▸ TASK REQUIREMENTS:
Would you please restate the data exactly as it stands, apart from the pictures?
===== DATA FOR PROCESSING =====
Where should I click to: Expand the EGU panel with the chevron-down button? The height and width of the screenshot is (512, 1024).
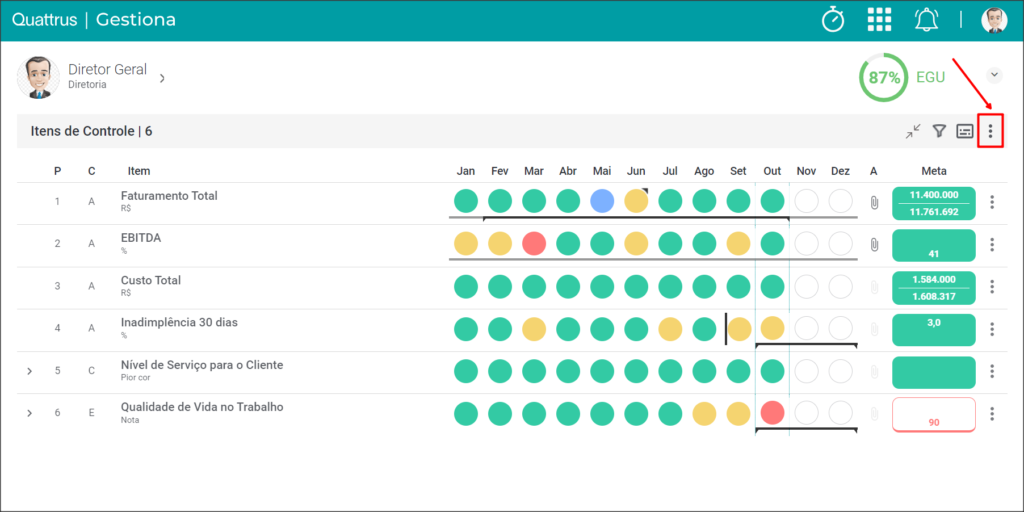pos(994,75)
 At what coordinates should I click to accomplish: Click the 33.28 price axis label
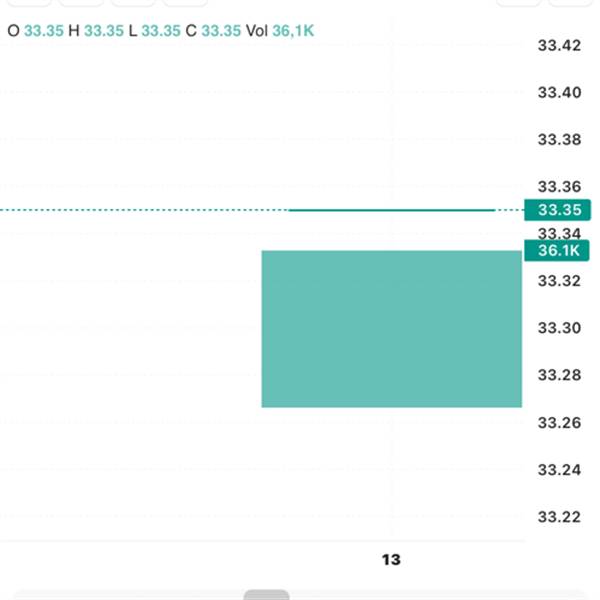point(559,375)
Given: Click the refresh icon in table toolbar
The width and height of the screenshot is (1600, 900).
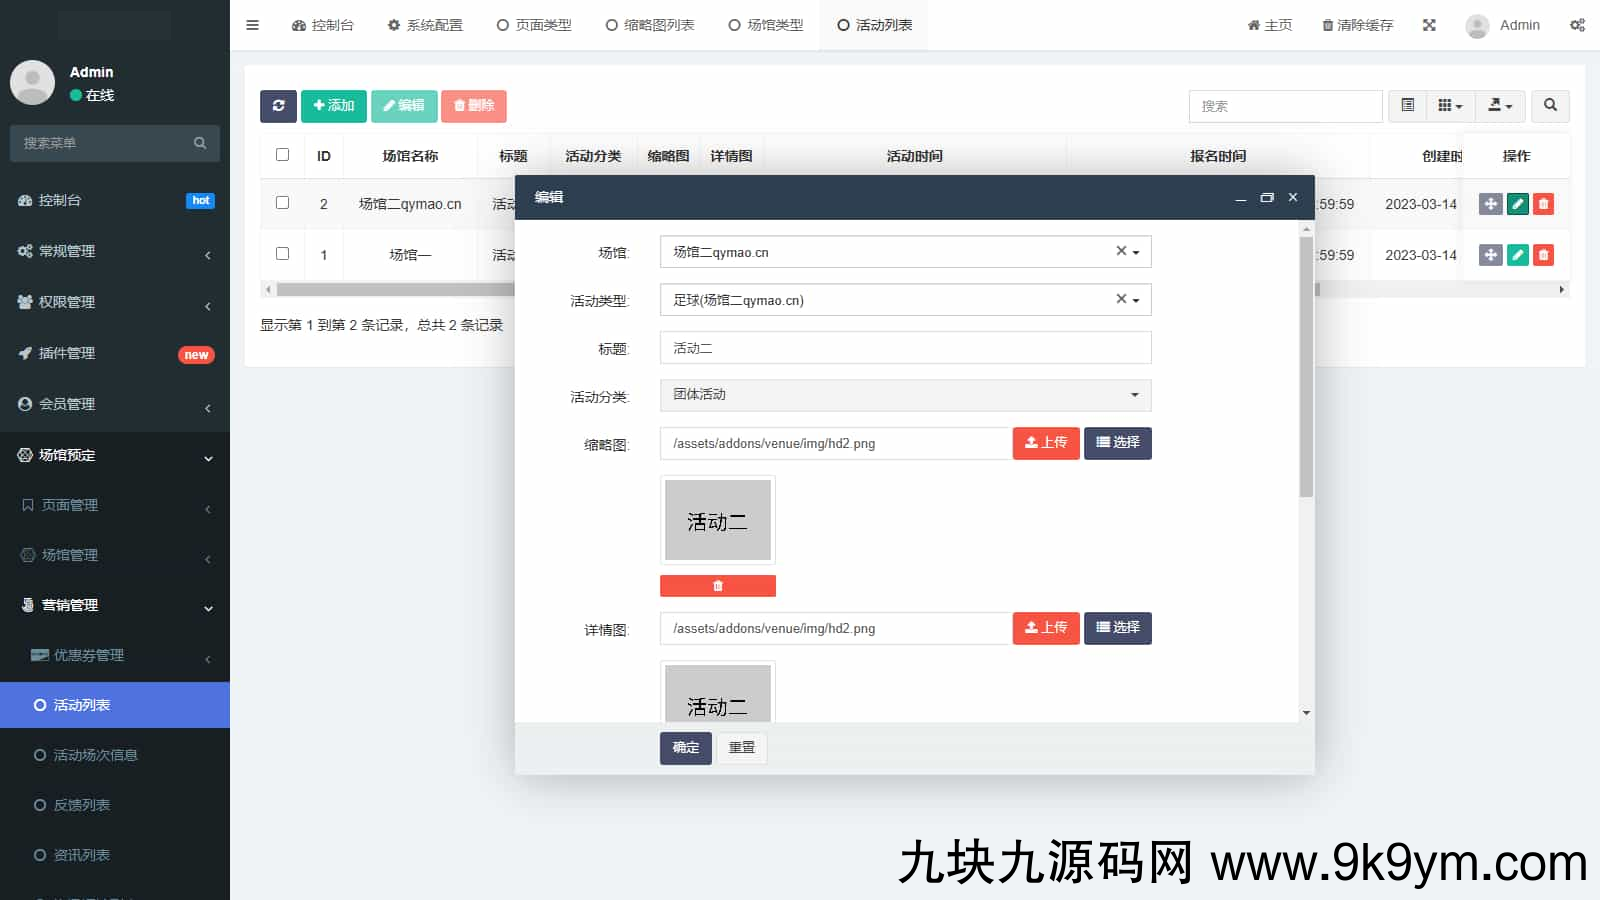Looking at the screenshot, I should pyautogui.click(x=278, y=106).
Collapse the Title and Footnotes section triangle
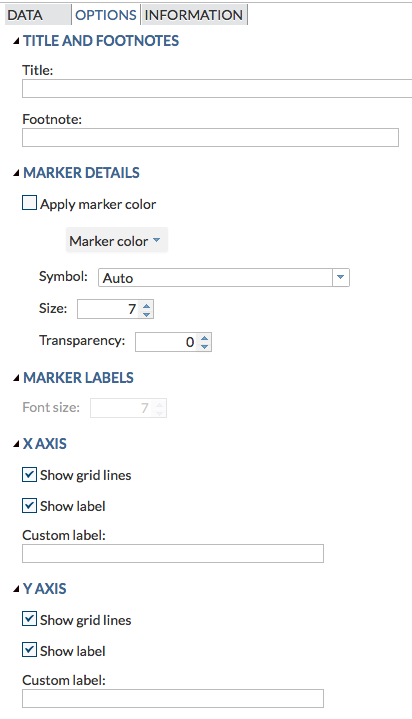The width and height of the screenshot is (412, 719). point(17,41)
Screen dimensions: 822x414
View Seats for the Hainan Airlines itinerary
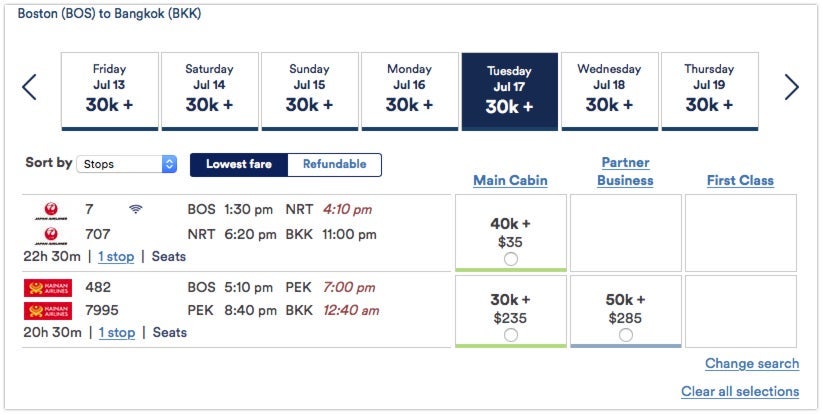pyautogui.click(x=170, y=333)
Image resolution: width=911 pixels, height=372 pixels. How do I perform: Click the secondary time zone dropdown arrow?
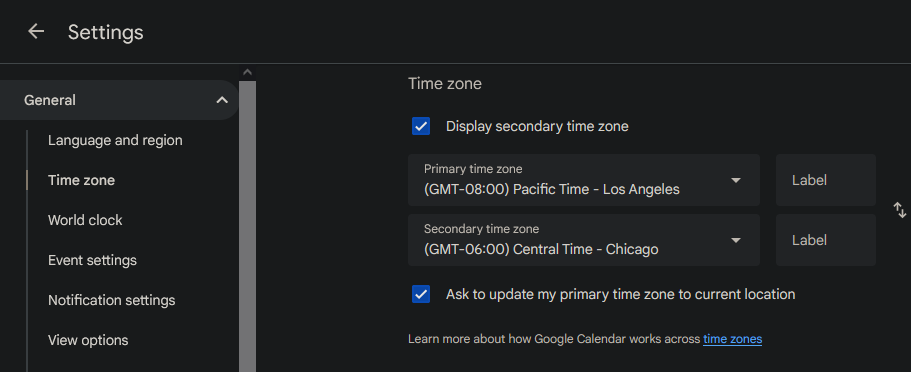coord(736,241)
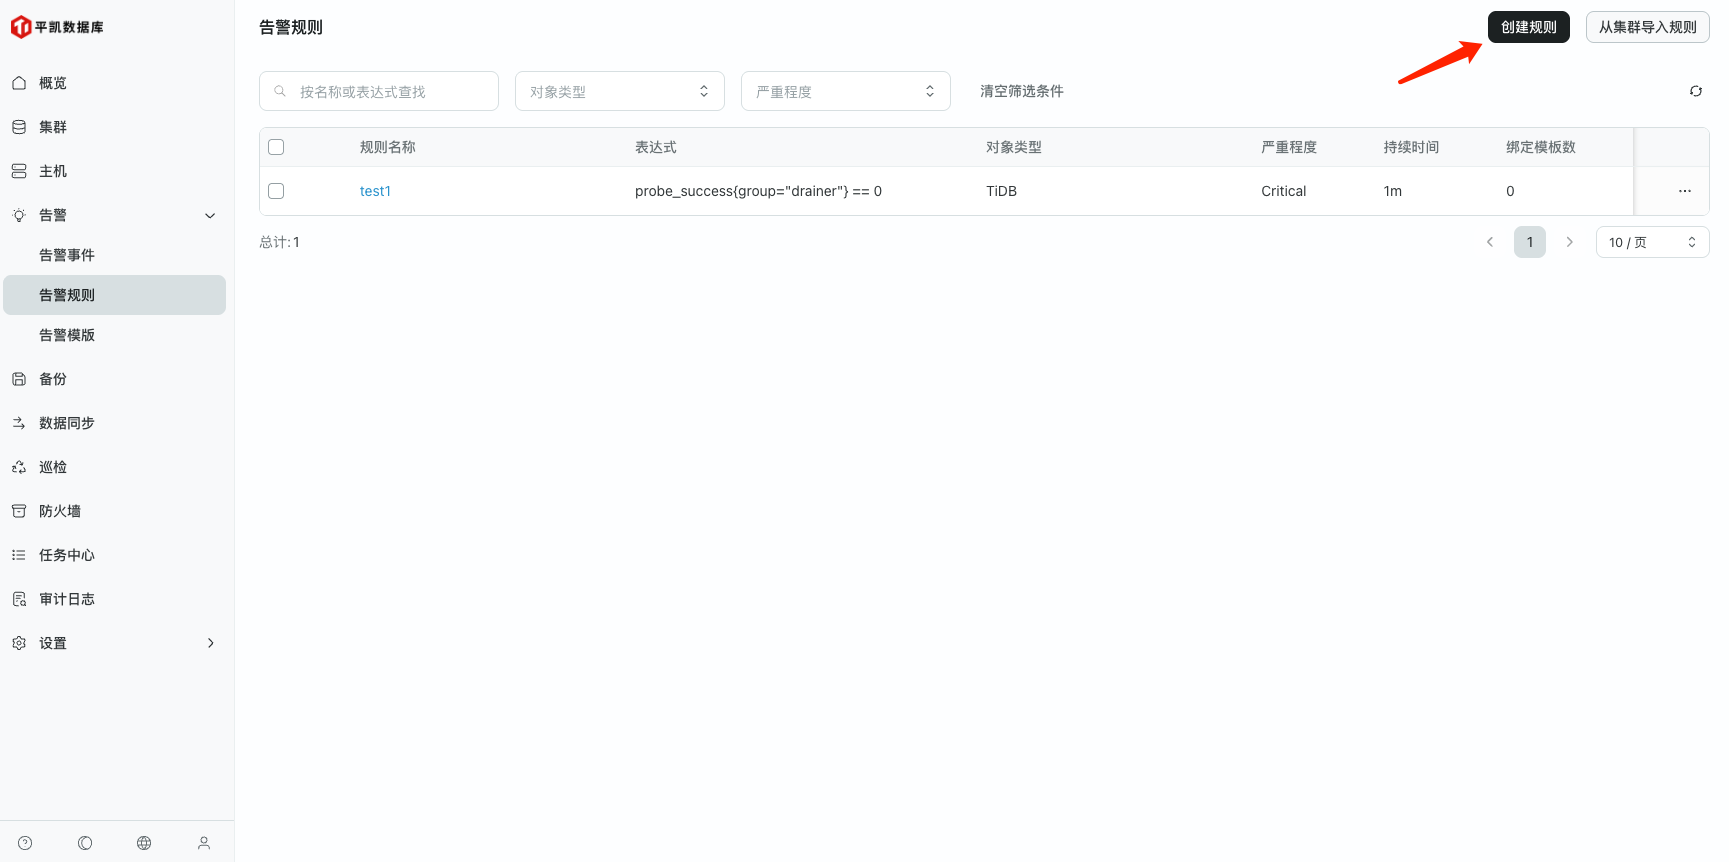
=====
▸ TASK OUTPUT:
Where should I click to: Expand the EGU panel with the chevron-down button? The height and width of the screenshot is (512, 1024).
pos(994,75)
 At what coordinates should I click to accomplish: Click the 33.28 price axis label
point(559,375)
Given: Click the refresh icon in table toolbar
The width and height of the screenshot is (1600, 900).
Looking at the screenshot, I should pyautogui.click(x=278, y=106).
Collapse the Title and Footnotes section triangle
The width and height of the screenshot is (412, 719). point(17,41)
Screen dimensions: 822x414
View Seats for the Hainan Airlines itinerary
pyautogui.click(x=170, y=333)
Image resolution: width=911 pixels, height=372 pixels. How do I perform: Click the secondary time zone dropdown arrow?
coord(736,241)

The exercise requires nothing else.